One person observed a "flat, non-transparent square, about one hectare in size"-could it have been the optically enlarged little platform of my device? Most people see nothing at all, and I am for the moment pleased with it-I can't be too careful! Besides, I still haven't determined what my visibility or invisibility depends on. Therefore I confess that I consciously avoid people in my flight and for that purpose bypass cities and towns, and even cross roads and footpaths at high speed, after making sure there is no one on them. In these excursions-no doubt, fictional for the reader, but for me already almost casual-I trust only my insect friends depicted on these pages. The first practical use of my discovery was-and still is-entomological: to examine my secret places, to take a picture of them from above, to find new, still unexamined Insect Lands in need of protection and rescue. Alas, Nature established its own, strict limitations on my work: just as on a passenger plane, I could see but couldn't photograph. My camera shutter wouldn't close, and both rolls of films I had taken with me-one in the camera, the other in my pocket-got light-struck. I didn't succeed in sketching the landscape either; as both my hands were almost always busy, I could only free one hand for a couple of seconds. Thus I could only draw from memory. I managed to do that only immediately after landing-though I am an artist, my visual memory is not that great.
In my flight I did not feel the same way we do when we fly in our sleep.
It was with flying in my sleep that I started this book a while ago.
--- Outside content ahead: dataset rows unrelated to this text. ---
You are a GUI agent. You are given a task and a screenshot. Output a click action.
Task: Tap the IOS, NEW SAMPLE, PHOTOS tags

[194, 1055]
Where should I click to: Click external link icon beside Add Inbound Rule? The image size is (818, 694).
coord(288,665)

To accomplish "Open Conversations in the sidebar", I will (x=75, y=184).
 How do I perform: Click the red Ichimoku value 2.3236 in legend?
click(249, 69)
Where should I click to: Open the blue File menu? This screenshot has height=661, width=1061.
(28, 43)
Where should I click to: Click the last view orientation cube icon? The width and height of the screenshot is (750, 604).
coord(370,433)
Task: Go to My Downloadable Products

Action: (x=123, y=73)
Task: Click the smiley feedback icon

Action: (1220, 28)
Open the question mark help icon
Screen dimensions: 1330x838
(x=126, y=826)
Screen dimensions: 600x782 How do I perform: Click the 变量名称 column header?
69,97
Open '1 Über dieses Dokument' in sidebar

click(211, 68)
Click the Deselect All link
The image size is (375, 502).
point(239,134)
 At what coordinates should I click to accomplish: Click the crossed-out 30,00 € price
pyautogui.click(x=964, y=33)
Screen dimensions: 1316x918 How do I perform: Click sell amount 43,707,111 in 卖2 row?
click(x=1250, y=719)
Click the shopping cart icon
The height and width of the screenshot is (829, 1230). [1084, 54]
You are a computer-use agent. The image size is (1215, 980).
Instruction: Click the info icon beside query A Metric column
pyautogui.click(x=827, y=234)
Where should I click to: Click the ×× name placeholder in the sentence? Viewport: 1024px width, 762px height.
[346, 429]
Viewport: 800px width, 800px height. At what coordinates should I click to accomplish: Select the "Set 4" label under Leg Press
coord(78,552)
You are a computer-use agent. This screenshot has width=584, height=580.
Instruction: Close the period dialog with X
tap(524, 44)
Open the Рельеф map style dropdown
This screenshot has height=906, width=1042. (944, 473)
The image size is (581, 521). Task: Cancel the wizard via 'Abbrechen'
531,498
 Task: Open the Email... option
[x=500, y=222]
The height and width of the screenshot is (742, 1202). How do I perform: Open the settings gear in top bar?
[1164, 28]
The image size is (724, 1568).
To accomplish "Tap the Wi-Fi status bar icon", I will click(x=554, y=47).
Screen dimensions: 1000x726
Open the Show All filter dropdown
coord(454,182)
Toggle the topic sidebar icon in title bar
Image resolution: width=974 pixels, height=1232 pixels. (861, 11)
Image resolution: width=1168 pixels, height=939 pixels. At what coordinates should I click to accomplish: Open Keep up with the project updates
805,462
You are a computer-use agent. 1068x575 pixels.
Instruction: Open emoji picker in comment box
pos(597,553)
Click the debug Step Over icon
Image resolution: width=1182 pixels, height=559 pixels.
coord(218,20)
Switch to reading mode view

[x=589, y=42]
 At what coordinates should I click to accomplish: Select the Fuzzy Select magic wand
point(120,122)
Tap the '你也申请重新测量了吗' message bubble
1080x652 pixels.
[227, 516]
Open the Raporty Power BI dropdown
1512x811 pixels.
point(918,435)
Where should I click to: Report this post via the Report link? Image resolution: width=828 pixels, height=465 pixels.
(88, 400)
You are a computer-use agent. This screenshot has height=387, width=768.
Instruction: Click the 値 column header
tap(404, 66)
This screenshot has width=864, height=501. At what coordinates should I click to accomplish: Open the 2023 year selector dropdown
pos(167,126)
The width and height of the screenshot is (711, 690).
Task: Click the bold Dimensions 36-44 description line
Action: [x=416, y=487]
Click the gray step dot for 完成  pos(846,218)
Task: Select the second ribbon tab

And flying is not so much pleasure as it is work, sometimes very hard and dangerous. One has to stand, not hover, the hands are always busy, and a few centimeters away there is a border separating "this" space from "that", on the outside. The border is invisible but very treacherous. My contraption is still rather clumsy and resembles perhaps... hospital scales. But this is only the beginning! By the way, besides the camera, I sometimes had trouble with my watch and possibly, with the calendar too: descending on a familiar glade, I would occasionally find it slightly "out of season", with a two-week deviation, and I had nothing to check it against.
Thus it is possible to fly not just in space but also-or so it seems-in time as well. I cannot make the latter claim with a 100% guarantee, except perhaps that in flight, particularly at its beginning, a watch runs too slow and then too fast, but at the end of the excursion starts running accurately again.
This is why I stay away from people during my journeys: if time is involved alongside gravitation, I might perhaps accidentally disrupt cause-and-effect relations and someone might get hurt.

This is where my fears were coming from: insects captured "there" disappear from test tubes, boxes, and other receptacles. They disappear mostly without a trace. Once a test tube in my pocket was crushed to tiny bits, another time there was an oval hole in the glass, with brown, as though "chitin" edges-you can see it in the picture. Many times I felt a kind of burning or an electric shock inside my pocket-perhaps at the moment of my prisoner's "disappearance".
Only once did I find a captured insect in the test tube, but it wasn't the adult ichneumon with white rings on its feelers, but its... chrysalis, i. e. its earlier stage. It was alive-it moved its belly when touched. Much to my dismay, it died a week later.
It is best to fly on clear summer days. Flying is much more difficult when it rains, and almost impossible in winter-not because of the cold. I could have adapted my device accordingly, but since I am an entomologist, I simply do not need winter flights.